Deborah Bowmann Amsterdam, its gallery representatives and Deborah Bowmann herself are delighted to present Blue Curtains, Black Coffee, the inaugural exhibition of the Amsterdam space. The show is a collaboration with Stéphane Barbier Bouvet, Heather and Rosetta, Jurjen Van Houte and Clémence Seilles.

For this first exhibition, Deborah Bowmann presents a series of objects and furniture that explore the businessman’s most private and intimate space: that of his bedroom. The exhibition features two four-poster beds, as well as the personal objects, of the two representatives of the gallery. For the duration of the exhibition, they will sleep in these beds, waking every morning to open the show under the gaze of the first passers-by. Likewise, the pyjamas created by designer Jurjen Van Houte will be worn by the gallery’s two representatives to sleep in, and will be folded up every morning and presented upon furniture designed for this express purpose.

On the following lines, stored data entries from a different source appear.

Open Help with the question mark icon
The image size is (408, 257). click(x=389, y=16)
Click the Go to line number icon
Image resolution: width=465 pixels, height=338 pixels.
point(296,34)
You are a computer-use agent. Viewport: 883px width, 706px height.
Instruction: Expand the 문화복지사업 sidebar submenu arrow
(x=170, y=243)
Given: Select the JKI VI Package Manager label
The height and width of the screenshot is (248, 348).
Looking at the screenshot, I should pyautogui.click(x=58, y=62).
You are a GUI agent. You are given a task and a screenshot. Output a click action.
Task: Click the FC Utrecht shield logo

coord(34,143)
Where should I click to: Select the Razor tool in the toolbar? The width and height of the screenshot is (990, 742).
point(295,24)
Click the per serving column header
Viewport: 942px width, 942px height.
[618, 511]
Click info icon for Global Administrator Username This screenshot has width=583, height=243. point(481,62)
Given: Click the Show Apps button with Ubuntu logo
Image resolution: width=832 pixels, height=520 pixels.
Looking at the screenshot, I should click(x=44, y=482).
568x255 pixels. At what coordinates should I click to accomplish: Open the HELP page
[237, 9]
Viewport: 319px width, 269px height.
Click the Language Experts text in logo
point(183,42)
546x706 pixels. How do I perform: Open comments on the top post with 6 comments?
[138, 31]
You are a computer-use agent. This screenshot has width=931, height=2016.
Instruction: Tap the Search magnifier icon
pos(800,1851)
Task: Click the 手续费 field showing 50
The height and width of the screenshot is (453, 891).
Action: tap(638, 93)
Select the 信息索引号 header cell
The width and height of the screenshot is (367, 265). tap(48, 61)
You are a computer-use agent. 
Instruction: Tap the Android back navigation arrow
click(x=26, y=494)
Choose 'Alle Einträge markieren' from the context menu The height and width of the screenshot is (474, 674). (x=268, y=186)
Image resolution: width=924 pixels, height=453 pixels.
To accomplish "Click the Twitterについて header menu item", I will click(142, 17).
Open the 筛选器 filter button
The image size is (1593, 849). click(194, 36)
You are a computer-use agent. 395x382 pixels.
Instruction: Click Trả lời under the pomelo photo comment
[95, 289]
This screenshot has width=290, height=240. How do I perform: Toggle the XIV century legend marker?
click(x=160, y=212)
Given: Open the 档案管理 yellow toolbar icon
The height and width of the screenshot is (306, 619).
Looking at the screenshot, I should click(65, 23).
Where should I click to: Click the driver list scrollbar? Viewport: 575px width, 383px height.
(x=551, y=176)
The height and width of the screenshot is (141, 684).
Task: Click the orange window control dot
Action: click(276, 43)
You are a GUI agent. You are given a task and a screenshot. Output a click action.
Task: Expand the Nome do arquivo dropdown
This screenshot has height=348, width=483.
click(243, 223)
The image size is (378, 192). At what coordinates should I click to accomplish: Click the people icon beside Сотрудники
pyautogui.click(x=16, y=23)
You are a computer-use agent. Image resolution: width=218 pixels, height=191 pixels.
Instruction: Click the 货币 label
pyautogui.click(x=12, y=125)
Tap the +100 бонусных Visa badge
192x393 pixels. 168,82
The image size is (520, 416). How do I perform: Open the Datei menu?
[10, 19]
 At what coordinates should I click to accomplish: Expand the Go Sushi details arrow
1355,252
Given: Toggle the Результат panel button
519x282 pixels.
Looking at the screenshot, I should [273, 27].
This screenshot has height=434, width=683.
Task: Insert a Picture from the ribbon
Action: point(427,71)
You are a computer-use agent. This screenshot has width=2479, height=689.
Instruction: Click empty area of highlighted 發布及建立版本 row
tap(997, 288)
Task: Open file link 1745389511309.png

The stands for the representatives’ pyjamas are a clue: Blue Curtains, Black Coffee is conceived as a place of commerce, as a shop. The exhibition stages a ‘showcase’ – a representation of an idealised living space, subverted by its use in the gallery/shop setting. Floating between their actual use and potential use, the collection’s numerous products occupy an unstable position; they are both intimate objects, used and deteriorated by the gallery’s representative, and objects ‘on the market’, on sale and displayed as such.

This first exhibition at Deborah Bowmann offers a rethinking of the aesthetic and the ideology of the businessman by proposing a subversive, alternate model. Rather than simply employing the aesthetic of technological modernisation from which the paradigmatic figure of the businessman emerged, the exhibition also embodies an aesthetic which employs raw design, utilizing traditional methods and rough materials such as natural wood, plaster, cement and marble. By referring both topologies, Deborah Bowmann’s business man figure is erected at a point of convergence between 50s business aesthetics and arts and crafts aesthetics.

The exhibition develops rhythmically around repeated and serial objects. Stéphane Barbier Bouvet presents a series of lamps, which are bent at diametrically opposed and yet identically sized angles. Bathed in this light, Victor Delestre’s Invisible Man series is displayed in a row of four, mimicking lines of industrial production.

Thus, Deborah Bowmann invites sculptors and designers whose productions refuse to be constrained to the purity of a singular function. Resisting functionality, Two-in-one bed, produced by Deborah Bowmann, consists in two beds but of a single cumbersome object. Clémence Seilles’ Seats pinpoint their function rather than fulfilling it, embodying such extremely minimalist forms that they may only exist for themselves.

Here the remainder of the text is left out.